→ **STATED GOAL**: Can you edit the lines below so that "Where should I click to:" becomes "Which spot should I click to:" everywhere, with nothing else changed?

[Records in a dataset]
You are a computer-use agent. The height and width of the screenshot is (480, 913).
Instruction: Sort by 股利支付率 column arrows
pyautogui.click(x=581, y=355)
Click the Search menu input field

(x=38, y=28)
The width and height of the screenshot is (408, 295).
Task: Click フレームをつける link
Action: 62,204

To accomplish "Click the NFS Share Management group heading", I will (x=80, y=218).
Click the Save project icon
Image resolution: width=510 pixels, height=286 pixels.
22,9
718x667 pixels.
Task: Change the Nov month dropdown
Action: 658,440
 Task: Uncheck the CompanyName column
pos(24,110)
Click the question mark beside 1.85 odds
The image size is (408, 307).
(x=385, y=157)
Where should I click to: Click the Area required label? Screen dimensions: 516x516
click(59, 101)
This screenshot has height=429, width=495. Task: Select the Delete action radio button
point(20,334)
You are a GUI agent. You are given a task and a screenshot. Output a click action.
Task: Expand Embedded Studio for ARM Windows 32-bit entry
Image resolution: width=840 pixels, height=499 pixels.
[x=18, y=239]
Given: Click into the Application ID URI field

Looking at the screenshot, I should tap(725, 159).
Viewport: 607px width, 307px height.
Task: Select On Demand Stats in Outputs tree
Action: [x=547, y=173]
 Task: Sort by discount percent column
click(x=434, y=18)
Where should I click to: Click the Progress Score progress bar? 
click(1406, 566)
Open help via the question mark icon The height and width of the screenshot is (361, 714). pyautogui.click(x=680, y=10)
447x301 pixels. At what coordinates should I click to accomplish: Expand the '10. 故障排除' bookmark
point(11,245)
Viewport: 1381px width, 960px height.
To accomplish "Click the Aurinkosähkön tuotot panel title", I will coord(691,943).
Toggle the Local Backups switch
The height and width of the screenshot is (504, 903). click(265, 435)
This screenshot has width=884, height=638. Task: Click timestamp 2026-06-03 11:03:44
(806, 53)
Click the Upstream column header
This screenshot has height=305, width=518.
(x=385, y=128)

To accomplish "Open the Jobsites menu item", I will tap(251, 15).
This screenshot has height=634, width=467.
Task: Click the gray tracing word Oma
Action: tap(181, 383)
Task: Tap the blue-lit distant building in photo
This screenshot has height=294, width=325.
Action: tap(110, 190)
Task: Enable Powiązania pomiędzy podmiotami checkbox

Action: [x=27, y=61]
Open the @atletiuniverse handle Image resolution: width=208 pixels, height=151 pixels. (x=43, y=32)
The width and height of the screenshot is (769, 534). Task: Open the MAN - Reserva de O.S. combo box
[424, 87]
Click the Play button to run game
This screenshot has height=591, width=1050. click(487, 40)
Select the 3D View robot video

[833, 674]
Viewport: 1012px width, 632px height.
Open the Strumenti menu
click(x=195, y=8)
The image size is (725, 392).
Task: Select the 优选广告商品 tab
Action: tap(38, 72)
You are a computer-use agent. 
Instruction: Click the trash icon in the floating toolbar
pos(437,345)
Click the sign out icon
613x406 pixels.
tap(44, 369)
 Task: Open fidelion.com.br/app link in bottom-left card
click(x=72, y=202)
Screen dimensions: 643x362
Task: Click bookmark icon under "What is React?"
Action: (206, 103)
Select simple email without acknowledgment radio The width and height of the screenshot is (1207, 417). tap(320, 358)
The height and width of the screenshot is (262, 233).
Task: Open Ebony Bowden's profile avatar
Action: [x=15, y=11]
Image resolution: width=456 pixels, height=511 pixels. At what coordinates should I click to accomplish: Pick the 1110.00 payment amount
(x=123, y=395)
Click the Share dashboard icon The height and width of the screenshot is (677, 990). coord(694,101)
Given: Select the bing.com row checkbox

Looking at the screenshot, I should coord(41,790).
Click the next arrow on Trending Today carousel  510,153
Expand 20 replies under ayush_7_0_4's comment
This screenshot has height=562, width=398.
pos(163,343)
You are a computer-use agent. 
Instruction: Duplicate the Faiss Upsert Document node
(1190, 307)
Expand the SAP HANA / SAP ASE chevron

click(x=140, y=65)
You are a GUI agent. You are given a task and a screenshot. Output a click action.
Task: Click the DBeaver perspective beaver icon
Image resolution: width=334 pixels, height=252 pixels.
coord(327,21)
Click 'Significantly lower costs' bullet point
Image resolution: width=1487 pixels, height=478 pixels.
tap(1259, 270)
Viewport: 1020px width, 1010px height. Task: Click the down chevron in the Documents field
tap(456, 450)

→ **COMPLETE OUTPUT**:
You are a computer-use agent. The height and width of the screenshot is (480, 913).
Instruction: Sort by 股利支付率 column arrows
pyautogui.click(x=581, y=355)
Click the Search menu input field

(x=38, y=28)
The width and height of the screenshot is (408, 295).
Task: Click フレームをつける link
Action: 62,204

To accomplish "Click the NFS Share Management group heading", I will (x=80, y=218).
Click the Save project icon
Image resolution: width=510 pixels, height=286 pixels.
22,9
718x667 pixels.
Task: Change the Nov month dropdown
Action: 658,440
 Task: Uncheck the CompanyName column
pos(24,110)
Click the question mark beside 1.85 odds
The image size is (408, 307).
(x=385, y=157)
Which spot should I click to: Click the Area required label? Screen dimensions: 516x516
click(59, 101)
This screenshot has height=429, width=495. Task: Select the Delete action radio button
point(20,334)
You are a GUI agent. You are given a task and a screenshot. Output a click action.
Task: Expand Embedded Studio for ARM Windows 32-bit entry
Image resolution: width=840 pixels, height=499 pixels.
[x=18, y=239]
Given: Click into the Application ID URI field

Looking at the screenshot, I should tap(725, 159).
Viewport: 607px width, 307px height.
Task: Select On Demand Stats in Outputs tree
Action: [x=547, y=173]
 Task: Sort by discount percent column
click(x=434, y=18)
Which spot should I click to: Click the Progress Score progress bar? 
click(1406, 566)
Open help via the question mark icon The height and width of the screenshot is (361, 714). pyautogui.click(x=680, y=10)
447x301 pixels. At what coordinates should I click to accomplish: Expand the '10. 故障排除' bookmark
point(11,245)
Viewport: 1381px width, 960px height.
To accomplish "Click the Aurinkosähkön tuotot panel title", I will coord(691,943).
Toggle the Local Backups switch
The height and width of the screenshot is (504, 903). click(265, 435)
This screenshot has width=884, height=638. Task: Click timestamp 2026-06-03 11:03:44
(806, 53)
Click the Upstream column header
This screenshot has height=305, width=518.
(x=385, y=128)

To accomplish "Open the Jobsites menu item", I will tap(251, 15).
This screenshot has height=634, width=467.
Task: Click the gray tracing word Oma
Action: tap(181, 383)
Task: Tap the blue-lit distant building in photo
This screenshot has height=294, width=325.
Action: tap(110, 190)
Task: Enable Powiązania pomiędzy podmiotami checkbox

Action: [x=27, y=61]
Open the @atletiuniverse handle Image resolution: width=208 pixels, height=151 pixels. (x=43, y=32)
The width and height of the screenshot is (769, 534). Task: Open the MAN - Reserva de O.S. combo box
[424, 87]
Click the Play button to run game
This screenshot has height=591, width=1050. click(487, 40)
Select the 3D View robot video

[833, 674]
Viewport: 1012px width, 632px height.
Open the Strumenti menu
click(x=195, y=8)
The image size is (725, 392).
Task: Select the 优选广告商品 tab
Action: tap(38, 72)
You are a computer-use agent. 
Instruction: Click the trash icon in the floating toolbar
pos(437,345)
Click the sign out icon
613x406 pixels.
tap(44, 369)
 Task: Open fidelion.com.br/app link in bottom-left card
click(x=72, y=202)
Screen dimensions: 643x362
Task: Click bookmark icon under "What is React?"
Action: (206, 103)
Select simple email without acknowledgment radio The width and height of the screenshot is (1207, 417). tap(320, 358)
The height and width of the screenshot is (262, 233).
Task: Open Ebony Bowden's profile avatar
Action: [x=15, y=11]
Image resolution: width=456 pixels, height=511 pixels. At what coordinates should I click to accomplish: Pick the 1110.00 payment amount
(x=123, y=395)
Click the Share dashboard icon The height and width of the screenshot is (677, 990). coord(694,101)
Given: Select the bing.com row checkbox

Looking at the screenshot, I should coord(41,790).
Click the next arrow on Trending Today carousel  510,153
Expand 20 replies under ayush_7_0_4's comment
This screenshot has height=562, width=398.
pos(163,343)
You are a computer-use agent. 
Instruction: Duplicate the Faiss Upsert Document node
(1190, 307)
Expand the SAP HANA / SAP ASE chevron

click(x=140, y=65)
You are a GUI agent. You are given a task and a screenshot. Output a click action.
Task: Click the DBeaver perspective beaver icon
Image resolution: width=334 pixels, height=252 pixels.
coord(327,21)
Click 'Significantly lower costs' bullet point
Image resolution: width=1487 pixels, height=478 pixels.
tap(1259, 270)
Viewport: 1020px width, 1010px height. Task: Click the down chevron in the Documents field
tap(456, 450)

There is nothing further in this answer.